In essence, companies collaborated to find ways to use and model the wealth of data. “This has been buoyed by the 100 percent adoption of EHRs,” Horvath pointed out. “In the next few years, we’re going to see commercialization of this. 

“That will allow AI to enhance the treatment capabilities we have and make them more personalized and specific to potentially combine with other types of data such as home or genomic,” he predicted. “Then we’ll get to the point where AI applications are embedded in all of our clinical and investigative workflows.”

Horvath also addressed the double-edged sword of EHRs.

On the one hand, he said, “AI feeds on data, which is critical for delivering evidence-based health care and developing any of the AI algorithms.”

U.S. consumers use approximately 3 petabytes—3 million gigabytes, or 39 years of high-definition television video—of internet data every minute of every day. 

EHRs have been called both a “wellspring of data” and a “cesspool of data,” Horvath said. It’s much easier to put data into systems than to get data out.

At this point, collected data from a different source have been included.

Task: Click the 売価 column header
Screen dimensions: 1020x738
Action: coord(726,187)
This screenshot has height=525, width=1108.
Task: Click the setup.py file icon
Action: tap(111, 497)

A lot of folks have a lot riding on perfecting EHR functionality. Horvath recalled that the HITECH Act passed more than a decade ago has twice—in 2009 and 2014—infused $36 billion into the effort to adopt EHRs into practice nationwide. And although acceptance is now nearly universal in the medical community, there have been significant side effects.

“A lot of physicians now feel that they’re data entry clerks and not patient care folks,” Horvath reported. 

He said despite such issues, AI’s promise remains manifold—to increase efficiency and decrease costs by shifting human labor to the more complex tasks, to identify workflow optimization strategies, to reduce medical waste by strengthening coordination of care, eliminating over-treatment or low-value care and automating highly repetitive processes that are largely administrative and to allow the physician to focus on actual care.

Basically, Horvath concluded, AI means more time available and less infrastructure required. “Time is essential to the quality of care patients receive,” he noted. “And, better work/life balance for clinicians is critical to success for everybody…AI is not going to replace physicians, but physicians who use AI are going to replace physicians who don’t, and that may be the cautionary tale.”